About this task: Using the listing below, return every line that includes "agent".

Start of Information supplied

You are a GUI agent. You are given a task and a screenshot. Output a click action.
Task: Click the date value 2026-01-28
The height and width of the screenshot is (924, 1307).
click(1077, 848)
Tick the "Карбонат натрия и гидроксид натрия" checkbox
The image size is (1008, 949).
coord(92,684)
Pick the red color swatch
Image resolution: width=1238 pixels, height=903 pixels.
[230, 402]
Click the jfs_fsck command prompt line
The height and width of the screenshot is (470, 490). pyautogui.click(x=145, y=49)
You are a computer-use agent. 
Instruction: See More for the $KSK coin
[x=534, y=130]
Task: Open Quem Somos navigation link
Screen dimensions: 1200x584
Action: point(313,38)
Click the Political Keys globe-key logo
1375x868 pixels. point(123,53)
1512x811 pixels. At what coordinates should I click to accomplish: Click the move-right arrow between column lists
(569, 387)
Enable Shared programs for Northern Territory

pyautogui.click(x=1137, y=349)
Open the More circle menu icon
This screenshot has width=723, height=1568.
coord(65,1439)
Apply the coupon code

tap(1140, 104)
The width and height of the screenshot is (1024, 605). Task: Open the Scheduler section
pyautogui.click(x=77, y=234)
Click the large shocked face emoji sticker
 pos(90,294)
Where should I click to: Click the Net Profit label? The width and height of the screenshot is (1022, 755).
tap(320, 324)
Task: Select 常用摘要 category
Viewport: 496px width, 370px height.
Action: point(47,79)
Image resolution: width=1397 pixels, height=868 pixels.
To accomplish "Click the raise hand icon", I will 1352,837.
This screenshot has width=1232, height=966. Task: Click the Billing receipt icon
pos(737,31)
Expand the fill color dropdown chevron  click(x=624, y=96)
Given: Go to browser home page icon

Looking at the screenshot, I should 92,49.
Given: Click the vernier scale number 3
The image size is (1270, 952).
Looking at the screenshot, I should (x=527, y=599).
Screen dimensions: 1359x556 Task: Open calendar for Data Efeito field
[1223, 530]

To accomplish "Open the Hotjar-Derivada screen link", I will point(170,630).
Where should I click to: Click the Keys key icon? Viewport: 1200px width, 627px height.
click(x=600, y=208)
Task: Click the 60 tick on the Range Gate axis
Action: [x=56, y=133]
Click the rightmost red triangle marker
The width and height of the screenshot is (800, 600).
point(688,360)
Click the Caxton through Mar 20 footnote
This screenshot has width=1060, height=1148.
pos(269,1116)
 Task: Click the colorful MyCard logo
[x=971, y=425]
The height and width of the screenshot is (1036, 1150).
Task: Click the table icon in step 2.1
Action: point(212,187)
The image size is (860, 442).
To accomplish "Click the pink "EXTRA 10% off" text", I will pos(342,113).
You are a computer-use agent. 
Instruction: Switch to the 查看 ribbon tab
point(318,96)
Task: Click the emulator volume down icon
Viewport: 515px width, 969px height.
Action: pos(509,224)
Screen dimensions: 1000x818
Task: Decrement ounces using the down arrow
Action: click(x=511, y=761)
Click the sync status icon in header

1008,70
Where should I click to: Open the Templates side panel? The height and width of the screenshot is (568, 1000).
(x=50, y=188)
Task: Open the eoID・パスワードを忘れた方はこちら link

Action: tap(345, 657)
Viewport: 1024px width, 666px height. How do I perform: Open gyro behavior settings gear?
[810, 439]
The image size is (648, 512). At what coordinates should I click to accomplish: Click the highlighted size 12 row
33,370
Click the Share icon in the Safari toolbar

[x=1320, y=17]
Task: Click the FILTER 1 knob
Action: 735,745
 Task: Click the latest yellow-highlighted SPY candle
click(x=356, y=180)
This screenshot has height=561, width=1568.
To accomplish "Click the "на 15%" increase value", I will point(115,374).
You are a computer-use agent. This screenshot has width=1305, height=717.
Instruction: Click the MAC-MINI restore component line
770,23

End of Information supplied

Answer section:
You are a GUI agent. You are given a task and a screenshot. Output a click action.
You are a computer-use agent. 
You are a computer-use agent. 
You are a computer-use agent. This screenshot has width=1305, height=717.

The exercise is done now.